I pushed past everyone to a door hidden behind a painting of a water nymph. Checking to make sure no one would witness my escape, I opened the door and slid into the space behind the painting, having to wrestle with the skirt and train of my dress to close the door again.

Faint lights lined the dark hallway of the south wing, shut down for the summer season. I stepped forward quickly, silk slippers silent on the marble, grateful to leave the din of the ball behind me. I used to hide from Cara in this wing when we were little girls, and I knew every closet, trapdoor, and ground-level window. I opened the seventh door on the right to get to the winter library.

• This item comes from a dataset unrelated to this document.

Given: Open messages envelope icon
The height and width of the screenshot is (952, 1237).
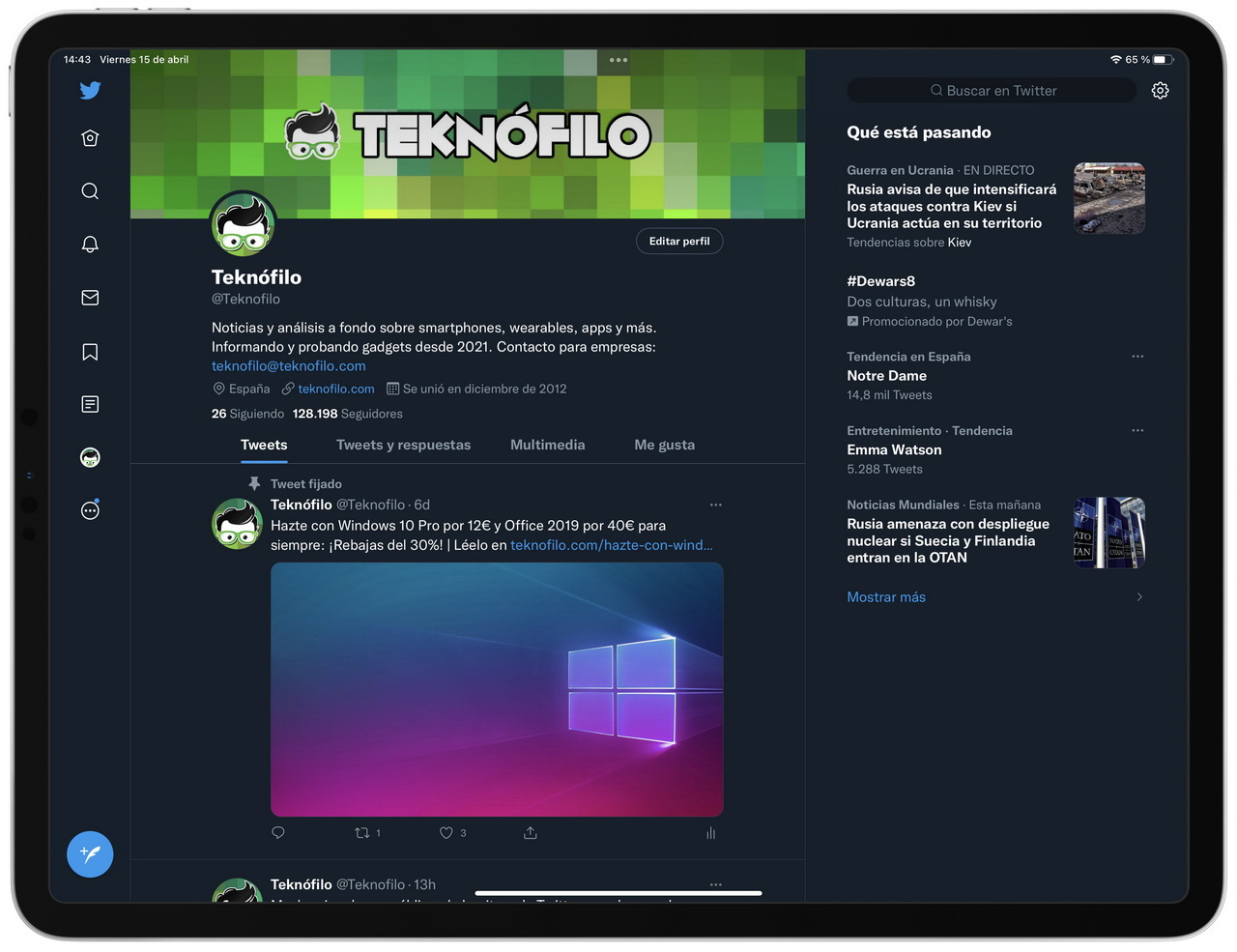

Expecting it to be dark and abandoned, I started when I saw a man sitting on the wicker divan, reading. Evening light slanted through the windows and reflected off his silky curls.

“Jamie! You scared me!”

He came over and kissed my cheek. “Apologies. I’ve been at the hospital all day, and I needed some peace before I spent the evening telling everyone for the hundredth time how grateful I am to Arthur Lawrence.”

“No need to apologize.” I sat in one of the low chairs, trying to breathe in my punishing corset. The stiff layers of tulle under my dress made a wall around me. I pushed fruitlessly down at them. “I needed to get away, too.”

Jamie cocked his head at me. “Jealous of Cara?”